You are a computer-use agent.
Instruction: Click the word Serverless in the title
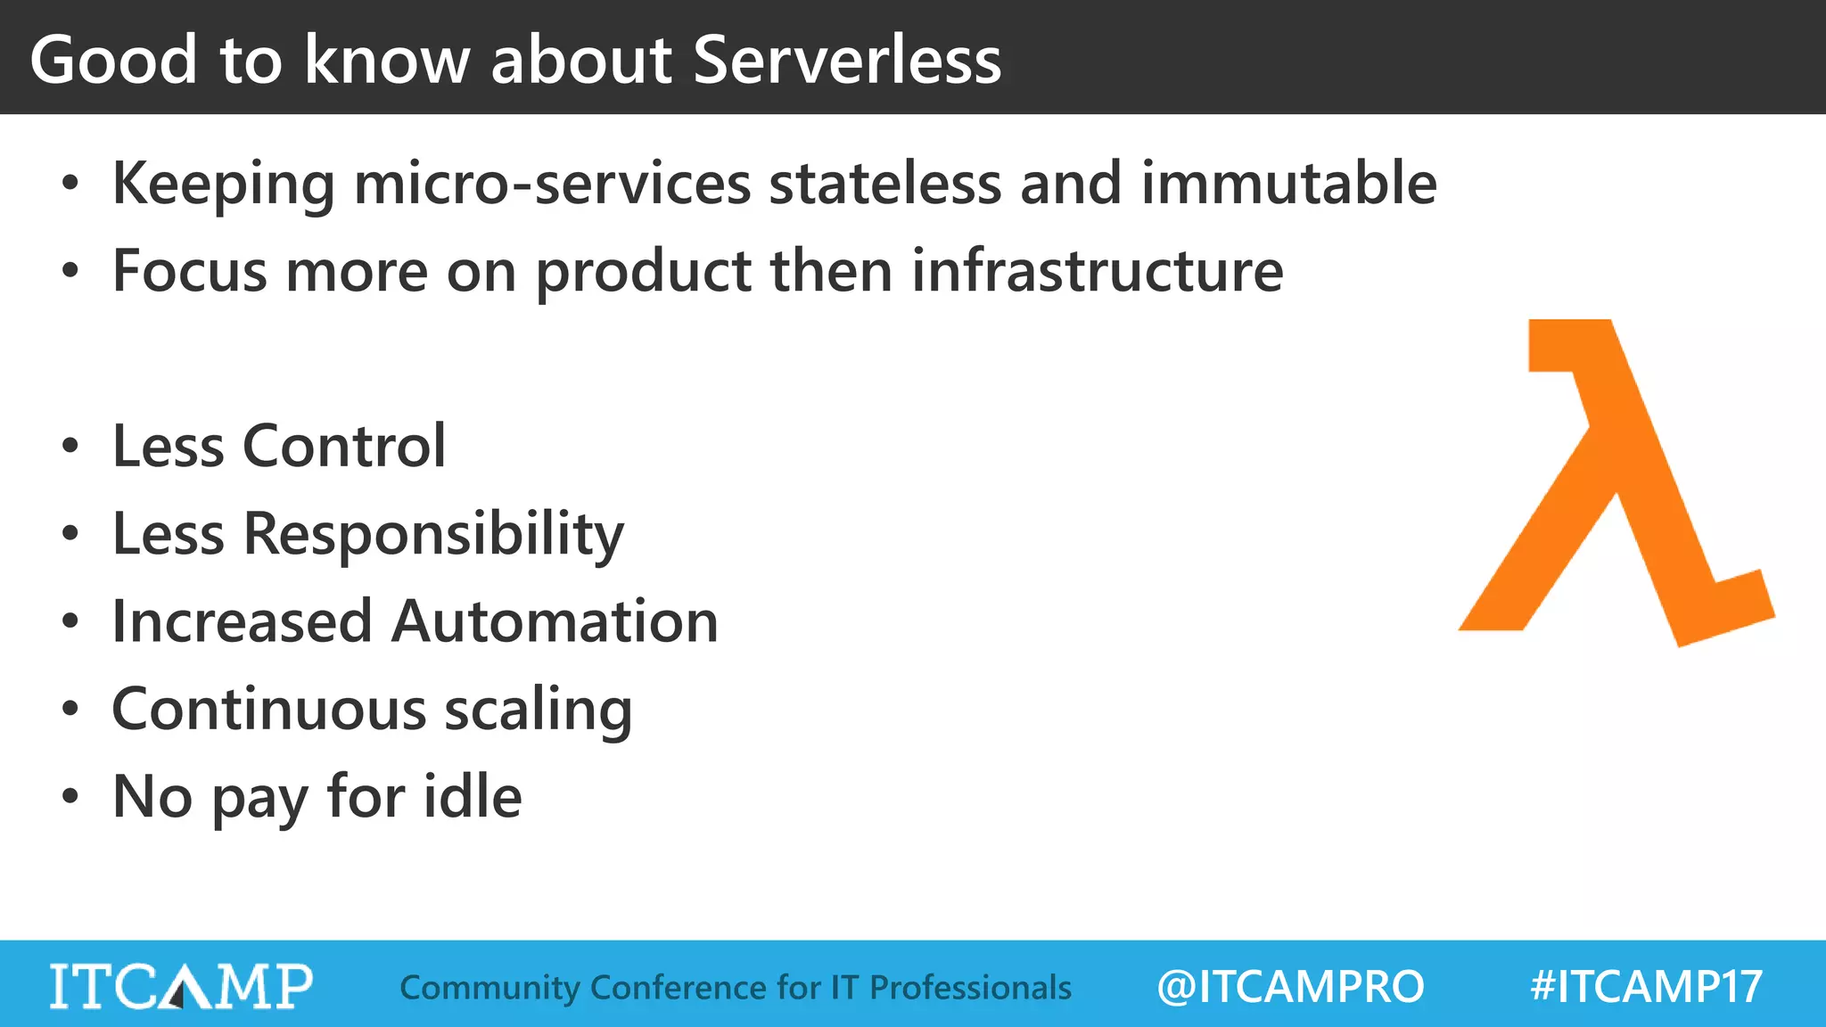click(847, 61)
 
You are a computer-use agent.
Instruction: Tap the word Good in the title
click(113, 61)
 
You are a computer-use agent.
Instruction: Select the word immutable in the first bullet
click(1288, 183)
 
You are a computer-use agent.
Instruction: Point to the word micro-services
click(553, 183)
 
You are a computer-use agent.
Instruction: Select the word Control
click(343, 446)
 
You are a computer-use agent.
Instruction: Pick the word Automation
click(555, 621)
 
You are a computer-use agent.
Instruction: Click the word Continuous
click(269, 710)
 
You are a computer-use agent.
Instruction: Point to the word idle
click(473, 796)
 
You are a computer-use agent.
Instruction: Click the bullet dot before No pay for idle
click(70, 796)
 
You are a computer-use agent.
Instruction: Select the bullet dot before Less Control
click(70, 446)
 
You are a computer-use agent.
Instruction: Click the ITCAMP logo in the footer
-----
_REQUIRED WORK_. Find every line in the records that contains the word "Select" and copy each of those lines.

_EXERCISE OUTPUT_.
Instruction: Select the word immutable in the first bullet
Instruction: Select the word Control
Instruction: Select the bullet dot before Less Control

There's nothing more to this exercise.